"""
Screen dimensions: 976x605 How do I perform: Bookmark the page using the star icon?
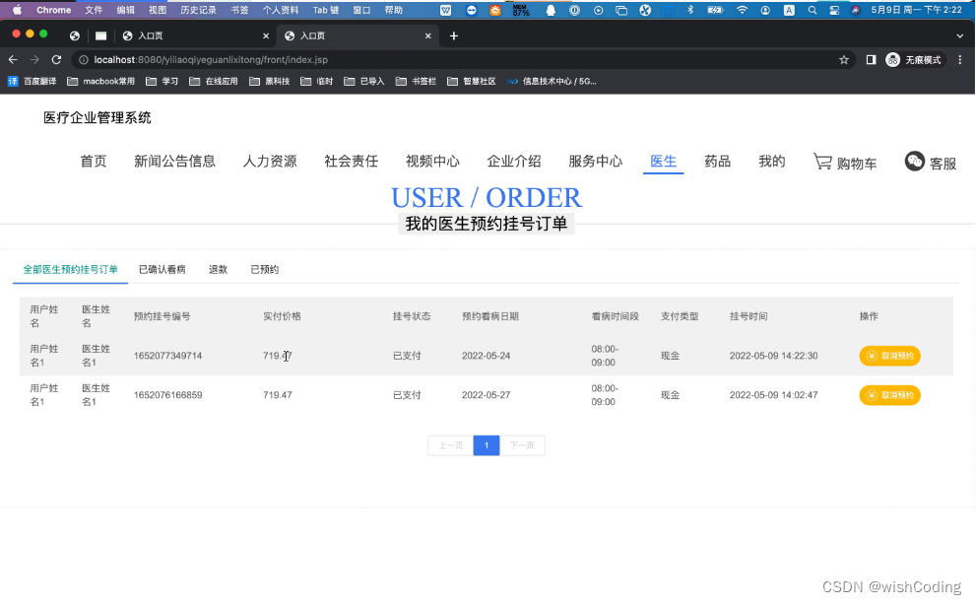click(843, 59)
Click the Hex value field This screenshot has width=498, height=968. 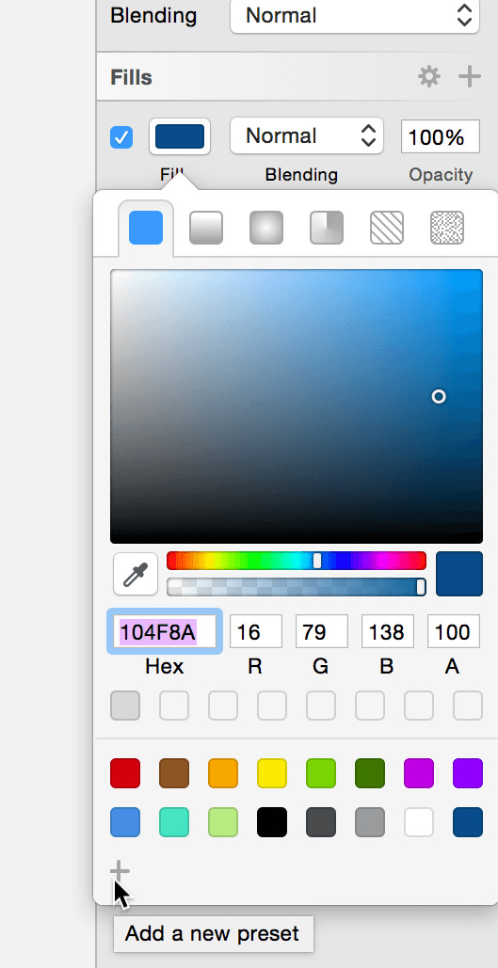(x=165, y=631)
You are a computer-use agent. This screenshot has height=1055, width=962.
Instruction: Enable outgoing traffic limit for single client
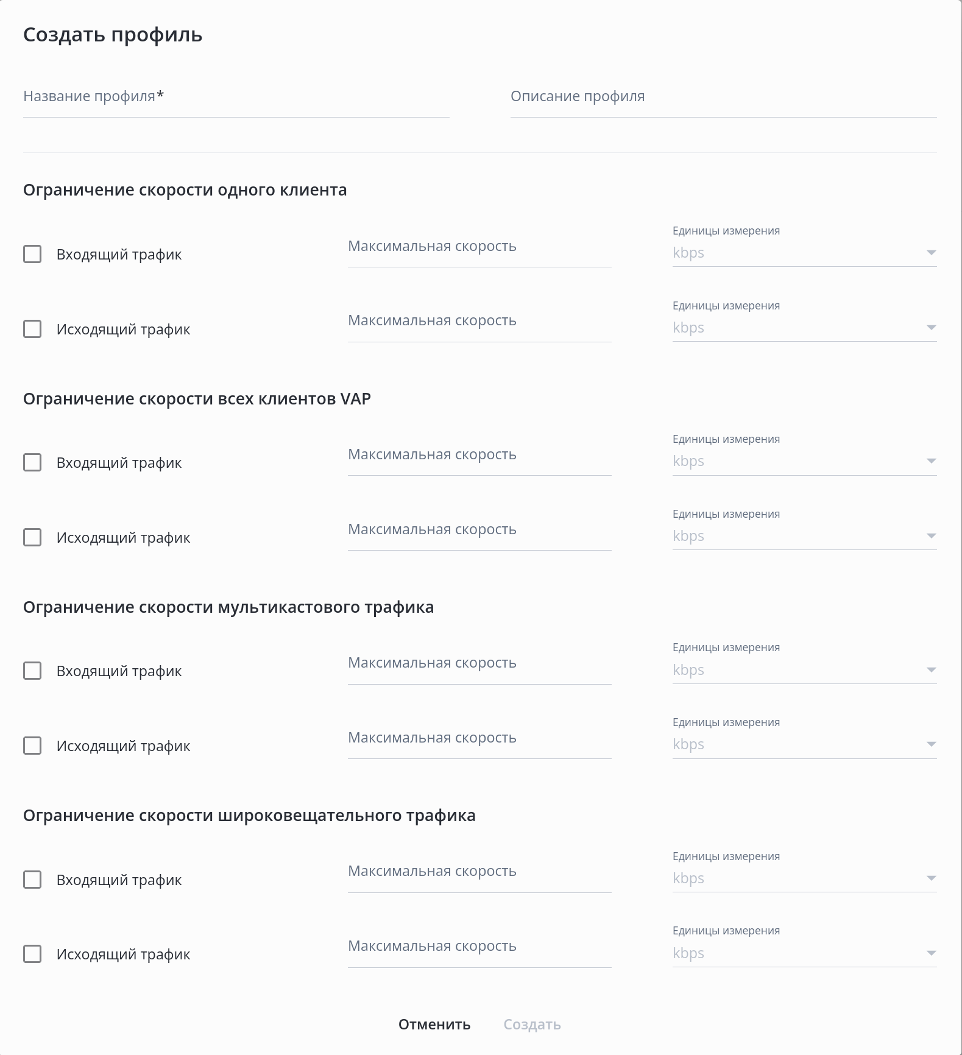(x=32, y=329)
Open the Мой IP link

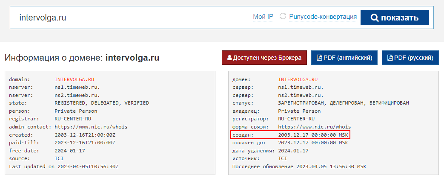[263, 17]

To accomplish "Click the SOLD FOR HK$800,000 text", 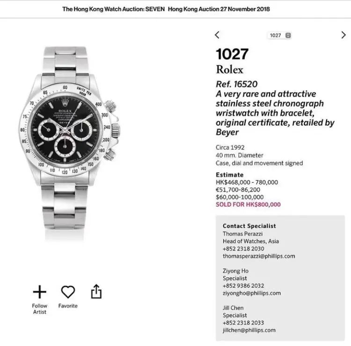I will point(248,205).
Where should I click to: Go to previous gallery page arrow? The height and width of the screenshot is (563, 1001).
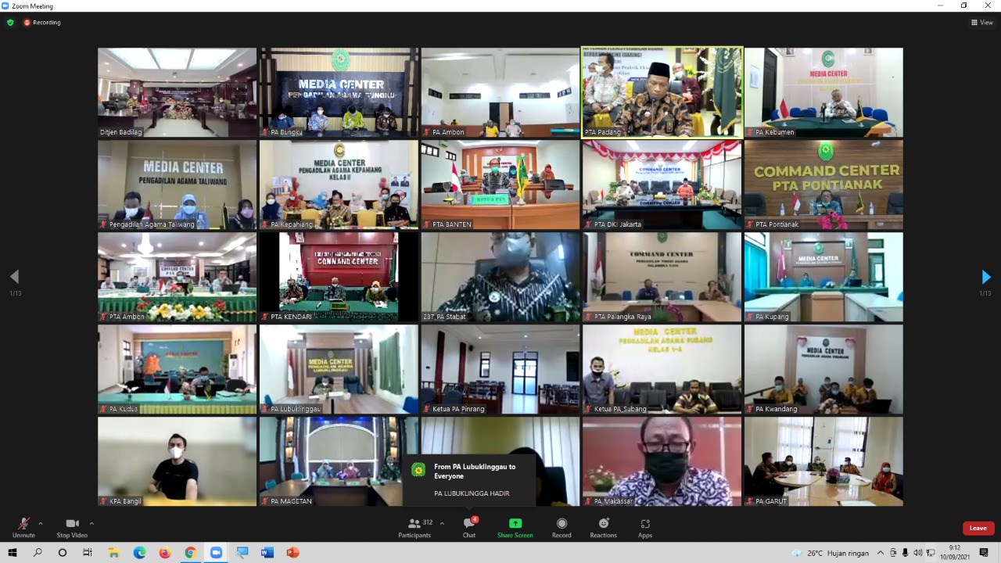(x=14, y=277)
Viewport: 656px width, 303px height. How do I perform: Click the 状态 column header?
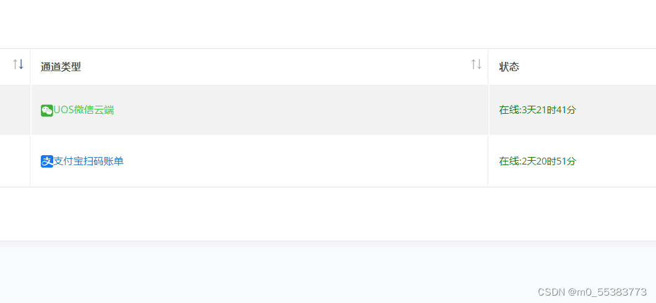[509, 67]
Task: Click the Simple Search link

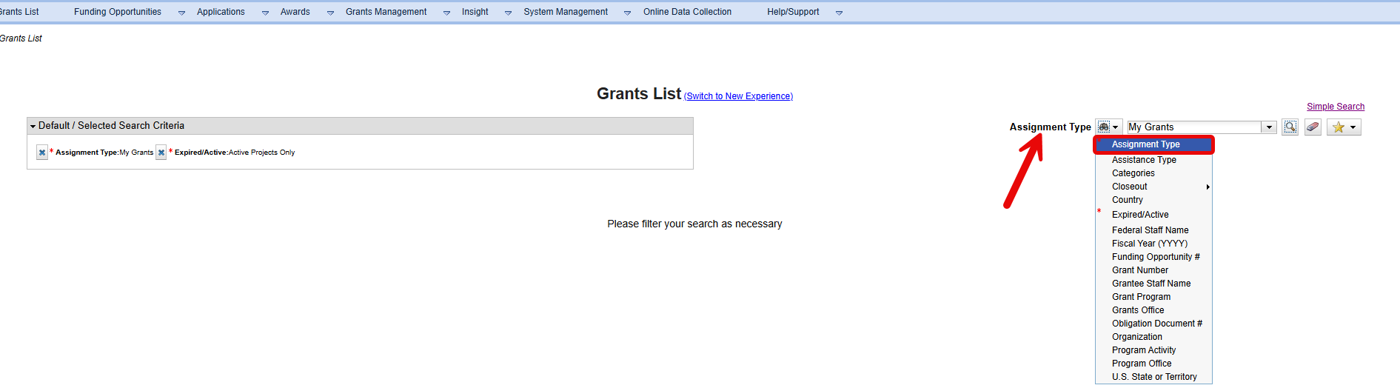Action: 1335,107
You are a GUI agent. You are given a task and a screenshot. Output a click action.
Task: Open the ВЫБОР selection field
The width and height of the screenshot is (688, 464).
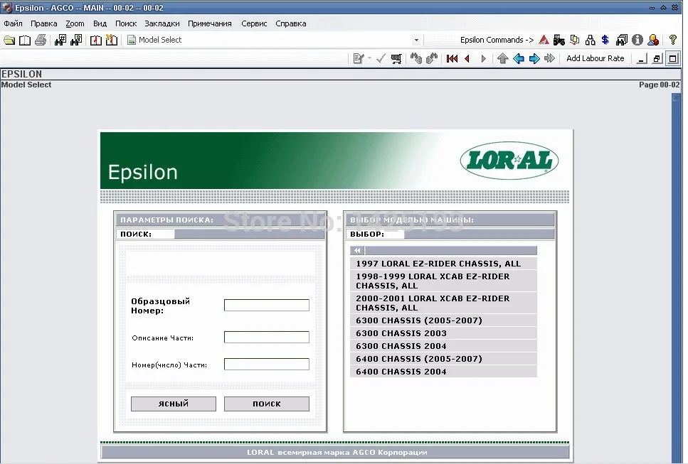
"""
Task: Whenever a line in the entries holds the word "agent", copy that line.

Task answer:
You are a computer-use agent. This screenshot has height=1055, width=962.
You are a GUI agent. You are given a task and a screenshot. Output a click action.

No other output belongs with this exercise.